FightMND supports biomedical research in the field of Motor Neurone Disease (MND), encompassing all relevant research disciplines. The objectives of the Angie Cunningham Scholarship Scholarship and Project Grant-in-Aid Award are to:
- Support research aimed at understanding the causes of sporadic MND,
elucidating disease mechanisms and facilitating the translation of therapeutic strategies from the laboratory to the clinic;
- Encourage new interest within the field of MND research from exceptional new postgraduates;
- Help develop PhD graduates who demonstrate academic leadership,
independence, creativity and innovation in their work and foster a passion for future MND research;
- Honour the memory and legacy of Angie Cunningham
Drug Screening Platform
In 2017, with support from the Andrews Labor Government, FightMND partnered with the Balcon Group Pty Ltd to establish the FightMND Drug Screening Program. The four-year, $5M program aims to establish a high-throughput drug screening platform to screen approved and experimental treatments on motor neurons grown from skin cells from Australians living with MND.

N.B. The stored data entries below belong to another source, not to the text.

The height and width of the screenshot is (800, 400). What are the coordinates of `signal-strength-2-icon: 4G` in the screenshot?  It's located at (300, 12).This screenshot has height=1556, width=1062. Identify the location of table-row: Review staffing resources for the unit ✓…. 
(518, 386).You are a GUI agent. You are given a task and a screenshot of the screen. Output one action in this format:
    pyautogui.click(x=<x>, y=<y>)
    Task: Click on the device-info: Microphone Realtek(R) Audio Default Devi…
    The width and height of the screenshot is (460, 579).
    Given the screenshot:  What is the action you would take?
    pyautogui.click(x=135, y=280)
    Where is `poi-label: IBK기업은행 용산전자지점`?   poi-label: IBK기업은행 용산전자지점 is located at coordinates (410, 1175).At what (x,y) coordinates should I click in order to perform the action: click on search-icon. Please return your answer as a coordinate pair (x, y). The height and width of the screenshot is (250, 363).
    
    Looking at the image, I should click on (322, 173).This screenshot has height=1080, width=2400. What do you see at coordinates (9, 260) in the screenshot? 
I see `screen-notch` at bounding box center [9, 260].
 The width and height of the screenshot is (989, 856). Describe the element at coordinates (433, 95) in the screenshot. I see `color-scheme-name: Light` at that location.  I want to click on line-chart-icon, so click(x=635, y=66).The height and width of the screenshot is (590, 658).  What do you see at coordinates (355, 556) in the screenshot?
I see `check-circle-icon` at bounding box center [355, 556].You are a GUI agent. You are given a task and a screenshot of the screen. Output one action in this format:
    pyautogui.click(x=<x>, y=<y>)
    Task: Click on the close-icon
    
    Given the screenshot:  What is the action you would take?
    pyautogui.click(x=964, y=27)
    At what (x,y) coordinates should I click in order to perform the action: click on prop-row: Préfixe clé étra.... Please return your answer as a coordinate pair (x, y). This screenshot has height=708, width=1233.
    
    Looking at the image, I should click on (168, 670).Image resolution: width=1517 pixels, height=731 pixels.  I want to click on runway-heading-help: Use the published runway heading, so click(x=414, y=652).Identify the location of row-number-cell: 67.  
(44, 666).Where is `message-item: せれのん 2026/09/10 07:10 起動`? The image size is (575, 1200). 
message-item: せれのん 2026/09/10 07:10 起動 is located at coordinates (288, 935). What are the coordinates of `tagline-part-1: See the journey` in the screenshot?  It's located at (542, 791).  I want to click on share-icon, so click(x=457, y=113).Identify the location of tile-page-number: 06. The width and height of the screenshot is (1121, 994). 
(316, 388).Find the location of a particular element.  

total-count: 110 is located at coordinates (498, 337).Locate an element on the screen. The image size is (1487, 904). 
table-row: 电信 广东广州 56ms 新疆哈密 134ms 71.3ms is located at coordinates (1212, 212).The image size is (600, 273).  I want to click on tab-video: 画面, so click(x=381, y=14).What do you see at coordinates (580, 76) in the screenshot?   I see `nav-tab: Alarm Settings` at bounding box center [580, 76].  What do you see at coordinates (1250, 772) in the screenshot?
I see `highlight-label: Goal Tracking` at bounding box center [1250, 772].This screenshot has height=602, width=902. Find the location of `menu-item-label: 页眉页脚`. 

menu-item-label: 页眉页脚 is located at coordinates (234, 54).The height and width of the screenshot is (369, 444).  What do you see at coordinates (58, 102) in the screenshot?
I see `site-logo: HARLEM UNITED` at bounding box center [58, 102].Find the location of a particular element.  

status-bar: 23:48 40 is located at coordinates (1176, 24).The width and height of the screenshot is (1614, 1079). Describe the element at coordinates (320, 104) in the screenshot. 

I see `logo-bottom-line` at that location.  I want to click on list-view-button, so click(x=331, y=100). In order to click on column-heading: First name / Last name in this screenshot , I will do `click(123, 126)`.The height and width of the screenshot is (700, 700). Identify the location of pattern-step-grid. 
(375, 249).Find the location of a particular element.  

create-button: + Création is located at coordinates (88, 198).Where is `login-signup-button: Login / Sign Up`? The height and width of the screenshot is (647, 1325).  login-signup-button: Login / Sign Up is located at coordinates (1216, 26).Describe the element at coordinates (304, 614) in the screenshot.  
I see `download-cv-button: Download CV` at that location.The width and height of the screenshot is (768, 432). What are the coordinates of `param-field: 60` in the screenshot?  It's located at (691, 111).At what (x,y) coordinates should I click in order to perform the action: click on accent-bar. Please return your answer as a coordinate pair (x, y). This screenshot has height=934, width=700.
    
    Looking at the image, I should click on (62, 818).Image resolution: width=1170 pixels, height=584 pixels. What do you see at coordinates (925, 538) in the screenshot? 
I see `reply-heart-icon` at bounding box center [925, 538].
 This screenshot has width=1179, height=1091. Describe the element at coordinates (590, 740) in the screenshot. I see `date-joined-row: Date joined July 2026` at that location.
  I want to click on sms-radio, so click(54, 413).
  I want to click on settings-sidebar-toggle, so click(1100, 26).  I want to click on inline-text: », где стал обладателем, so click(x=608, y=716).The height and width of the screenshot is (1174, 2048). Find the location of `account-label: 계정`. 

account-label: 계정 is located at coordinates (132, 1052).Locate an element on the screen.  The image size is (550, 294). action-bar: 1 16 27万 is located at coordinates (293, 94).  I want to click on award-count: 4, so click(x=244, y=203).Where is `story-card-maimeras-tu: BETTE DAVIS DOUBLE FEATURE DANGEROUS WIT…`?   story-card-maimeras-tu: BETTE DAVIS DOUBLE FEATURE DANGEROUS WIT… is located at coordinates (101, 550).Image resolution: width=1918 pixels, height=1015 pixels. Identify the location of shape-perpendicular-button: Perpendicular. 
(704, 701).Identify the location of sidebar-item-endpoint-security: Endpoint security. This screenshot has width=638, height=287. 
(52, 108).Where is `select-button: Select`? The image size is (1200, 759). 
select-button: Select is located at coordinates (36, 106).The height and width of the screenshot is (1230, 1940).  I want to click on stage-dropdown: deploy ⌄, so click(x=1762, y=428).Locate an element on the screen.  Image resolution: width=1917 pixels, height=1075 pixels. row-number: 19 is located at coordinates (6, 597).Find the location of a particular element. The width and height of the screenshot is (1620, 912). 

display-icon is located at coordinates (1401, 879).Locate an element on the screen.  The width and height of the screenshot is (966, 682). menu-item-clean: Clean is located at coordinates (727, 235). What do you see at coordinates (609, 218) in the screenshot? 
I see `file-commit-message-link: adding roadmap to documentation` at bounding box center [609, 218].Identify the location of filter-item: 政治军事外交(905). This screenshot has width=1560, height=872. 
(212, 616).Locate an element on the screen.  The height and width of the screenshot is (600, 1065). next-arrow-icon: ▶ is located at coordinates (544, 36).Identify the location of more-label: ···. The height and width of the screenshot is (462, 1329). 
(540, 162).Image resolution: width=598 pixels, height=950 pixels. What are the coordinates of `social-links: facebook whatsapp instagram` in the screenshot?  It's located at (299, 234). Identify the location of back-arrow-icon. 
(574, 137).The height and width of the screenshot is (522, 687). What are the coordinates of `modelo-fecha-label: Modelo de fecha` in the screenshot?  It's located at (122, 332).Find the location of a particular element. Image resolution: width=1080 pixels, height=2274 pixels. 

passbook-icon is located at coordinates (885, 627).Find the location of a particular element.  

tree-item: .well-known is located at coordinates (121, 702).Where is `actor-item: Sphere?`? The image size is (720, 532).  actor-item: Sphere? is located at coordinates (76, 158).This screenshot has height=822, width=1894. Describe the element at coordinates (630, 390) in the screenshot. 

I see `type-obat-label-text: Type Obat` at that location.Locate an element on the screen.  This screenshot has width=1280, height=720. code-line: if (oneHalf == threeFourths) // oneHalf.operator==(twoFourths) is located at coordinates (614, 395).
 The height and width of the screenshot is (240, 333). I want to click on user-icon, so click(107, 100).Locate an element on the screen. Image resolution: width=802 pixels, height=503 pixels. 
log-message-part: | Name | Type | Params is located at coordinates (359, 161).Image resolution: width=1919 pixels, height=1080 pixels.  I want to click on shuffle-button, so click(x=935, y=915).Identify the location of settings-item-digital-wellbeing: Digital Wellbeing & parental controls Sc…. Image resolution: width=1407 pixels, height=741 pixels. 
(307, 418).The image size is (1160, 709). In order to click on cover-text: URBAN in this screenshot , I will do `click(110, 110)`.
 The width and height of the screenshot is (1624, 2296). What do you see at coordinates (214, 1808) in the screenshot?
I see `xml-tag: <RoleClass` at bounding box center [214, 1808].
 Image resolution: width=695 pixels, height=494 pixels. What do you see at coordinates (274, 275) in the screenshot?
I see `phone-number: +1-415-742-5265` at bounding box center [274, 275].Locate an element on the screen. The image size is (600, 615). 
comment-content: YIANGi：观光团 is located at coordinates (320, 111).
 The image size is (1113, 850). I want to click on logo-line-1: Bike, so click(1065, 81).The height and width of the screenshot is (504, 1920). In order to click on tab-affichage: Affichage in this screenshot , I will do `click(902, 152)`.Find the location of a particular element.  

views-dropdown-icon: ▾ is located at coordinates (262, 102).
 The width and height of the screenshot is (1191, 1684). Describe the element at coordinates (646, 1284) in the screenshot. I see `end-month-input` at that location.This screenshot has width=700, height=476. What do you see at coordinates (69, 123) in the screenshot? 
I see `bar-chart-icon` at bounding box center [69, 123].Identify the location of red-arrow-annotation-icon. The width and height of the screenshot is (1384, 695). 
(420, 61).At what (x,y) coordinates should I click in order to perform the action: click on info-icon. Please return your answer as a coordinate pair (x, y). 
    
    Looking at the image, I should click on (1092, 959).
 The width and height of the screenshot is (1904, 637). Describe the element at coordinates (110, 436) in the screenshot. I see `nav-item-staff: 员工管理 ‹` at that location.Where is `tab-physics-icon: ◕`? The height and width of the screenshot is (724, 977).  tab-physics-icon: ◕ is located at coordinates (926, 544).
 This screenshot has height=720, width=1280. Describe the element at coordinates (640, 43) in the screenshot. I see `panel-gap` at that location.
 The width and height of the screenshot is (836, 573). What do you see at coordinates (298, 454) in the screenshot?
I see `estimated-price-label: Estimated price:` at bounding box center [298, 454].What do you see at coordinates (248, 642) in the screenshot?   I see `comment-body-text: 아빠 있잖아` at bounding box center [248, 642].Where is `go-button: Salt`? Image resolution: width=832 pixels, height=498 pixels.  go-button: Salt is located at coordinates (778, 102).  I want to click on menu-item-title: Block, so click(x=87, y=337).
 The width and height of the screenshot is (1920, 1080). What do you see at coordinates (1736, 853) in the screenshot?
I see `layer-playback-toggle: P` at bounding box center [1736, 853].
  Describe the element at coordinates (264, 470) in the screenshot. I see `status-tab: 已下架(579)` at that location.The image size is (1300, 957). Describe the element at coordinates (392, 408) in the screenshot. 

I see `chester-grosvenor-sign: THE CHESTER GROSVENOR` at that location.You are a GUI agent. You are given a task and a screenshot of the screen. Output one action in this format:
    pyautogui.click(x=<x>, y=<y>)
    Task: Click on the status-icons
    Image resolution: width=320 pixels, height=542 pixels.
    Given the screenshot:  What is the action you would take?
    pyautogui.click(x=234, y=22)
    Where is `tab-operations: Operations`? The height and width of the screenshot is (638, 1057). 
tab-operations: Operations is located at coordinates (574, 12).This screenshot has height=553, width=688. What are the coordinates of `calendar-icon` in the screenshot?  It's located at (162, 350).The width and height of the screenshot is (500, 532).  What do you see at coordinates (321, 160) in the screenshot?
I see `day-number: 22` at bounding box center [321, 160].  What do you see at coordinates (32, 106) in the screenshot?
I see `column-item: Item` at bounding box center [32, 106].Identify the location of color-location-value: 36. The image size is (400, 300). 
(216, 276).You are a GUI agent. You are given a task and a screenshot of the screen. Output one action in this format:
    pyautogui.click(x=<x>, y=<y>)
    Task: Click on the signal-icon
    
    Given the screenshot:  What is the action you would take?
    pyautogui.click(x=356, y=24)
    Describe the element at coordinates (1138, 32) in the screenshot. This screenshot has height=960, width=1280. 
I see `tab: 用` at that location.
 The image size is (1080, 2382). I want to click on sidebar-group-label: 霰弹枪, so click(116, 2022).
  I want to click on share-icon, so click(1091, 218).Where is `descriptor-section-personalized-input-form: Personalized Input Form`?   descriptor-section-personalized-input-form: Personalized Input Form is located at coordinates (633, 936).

The FightMND Drug Screening Program has drawn together an expert team of stem cell scientists and MND clinicians and made significant progress over the last four years. The major research outcomes for the study include:
- the generation of the world’s second-largest MND iPSC bank available for drug screening and a vital tool for MND researchers globally
- the development of a robust motor neuron generation protocol that will be published and shared within the research community
- an MND specific drug screening platform and pipeline for screening approved and novel promising therapeutics
- the foundation for comprehensive single-centre multidimensional characterisation.